Process multiple chunks in parallel with Ollama
"""
def process_chunk(chunk_data):
i, chunk = chunk_data
url = "http://localhost:11434/api/generate"
prompt = f"[Chunk {i+1} of {len(chunks)}]\n\n{chunk}"
payload = {
"model": model,
"prompt": prompt,
"stream": False
}
try:
response = requests.post(url, json=payload)
response.raise_for_status()
return response.json()["response"]
except Exception as e:
return f"Error processing chunk {i+1}: {str(e)}"
results = [None] * len(chunks)
with concurrent.futures.ThreadPoolExecutor(max_workers=max_workers) as executor:
# Submit all chunks for processing
future_to_index = {executor.submit(process_chunk, (i, chunk)): i
for i, chunk in enumerate(chunks)}
# Process results as they complete
for future in concurrent.futures.as_completed(future_to_index):
index = future_to_index[future]
try:
results[index] = future.result()
except Exception as e:
results[index] = f"Error: {str(e)}"
return results
Best Practices for Ollama Chunking
Based on extensive testing with various Ollama models, here are some best practices:
- Retain Document Structure: When possible, align chunk boundaries with natural document divisions like paragraphs, sections, or sentences.
- Context Windows: Use a smaller effective window size than the model’s maximum to leave room for the model’s response.
- Model-Specific Tuning:
- Llama models generally perform better with slightly smaller chunks (1500-1800 tokens)
- Mistral models can often handle larger coherent chunks (2000+ tokens)
- Adjust based on your specific model
- Metadata Enhancement: Include metadata in each chunk that indicates its position and relationship to other chunks.
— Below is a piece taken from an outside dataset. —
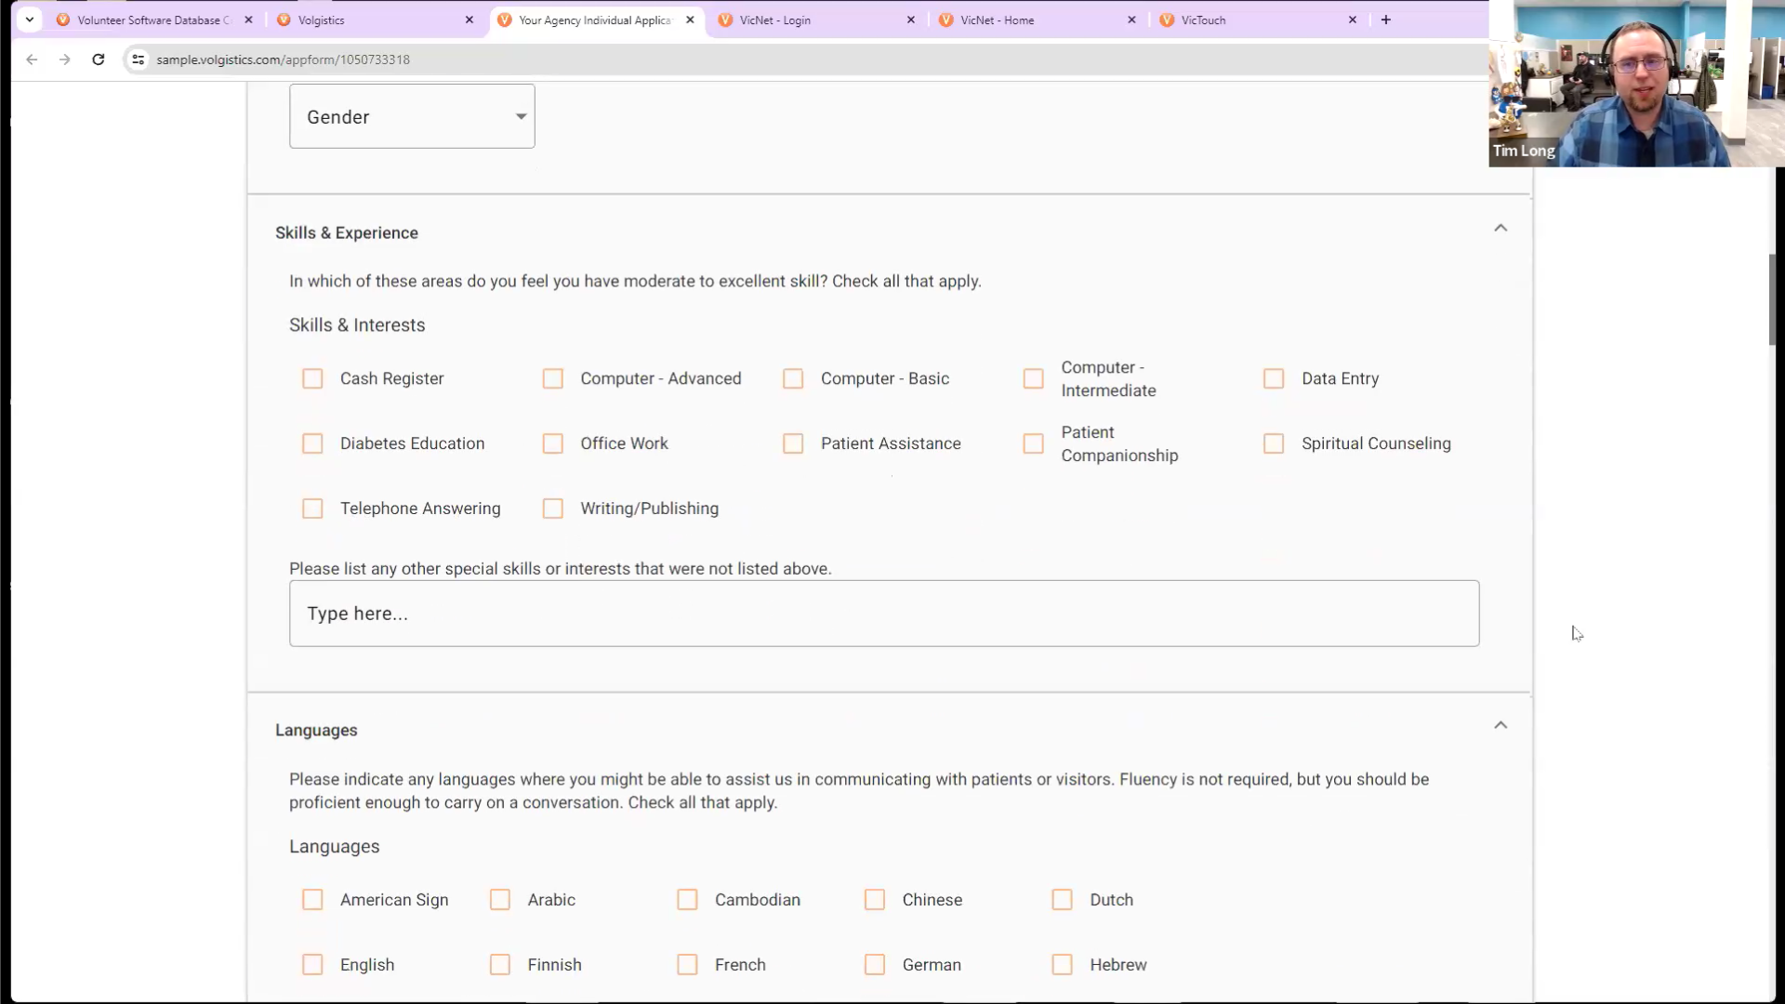Click the browser reload page icon

point(99,59)
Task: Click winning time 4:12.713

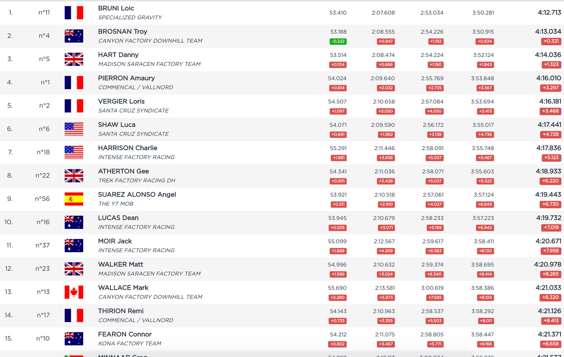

- Adaptive Chunking: Consider the content type—code, technical text, and narrative content may benefit from different chunking strategies.
- System Prompts: Use clear system prompts to tell Ollama how to handle chunked content.
Common Chunking Pitfalls with Ollama
When implementing chunking with Ollama, be aware of these common issues:
- Mid-Sentence Splitting: Avoid splitting sentences between chunks when possible, as this can disrupt the model’s understanding.
- Losing Key Context: Critical information mentioned early in a document might be missing from later chunks if not properly carried forward.
- Tokenizer Mismatches: Remember that character or word counts aren’t perfect proxies for token counts, which can lead to chunks that exceed token limits.
- Neglecting Document Structure: Splitting without respect to document structure (e.g., cutting across headers or code blocks) often produces poor results.
- Overloading Context Windows: Very dense information-rich chunks may overwhelm the model even if they’re within token limits.
Conclusion: Mastering Ollama with Advanced Chunking
Advanced chunking techniques are essential for getting the most out of Ollama, especially when working with larger documents or complex content. By implementing semantic, hierarchical, or sliding window chunking approaches, you can process content that far exceeds the model’s native context window while maintaining coherence and accuracy.
The techniques outlined in this guide will help you build more sophisticated applications with Ollama that can handle real-world document processing tasks efficiently. By understanding the nuances of different chunking strategies and how they interact with different Ollama models, you can create systems that make the most of local LLM capabilities without being constrained by context window limitations.
Remember that the ideal chunking strategy depends on your specific use case, content type, and chosen model. Experiment with the approaches outlined here and adapt them to your particular needs for optimal results.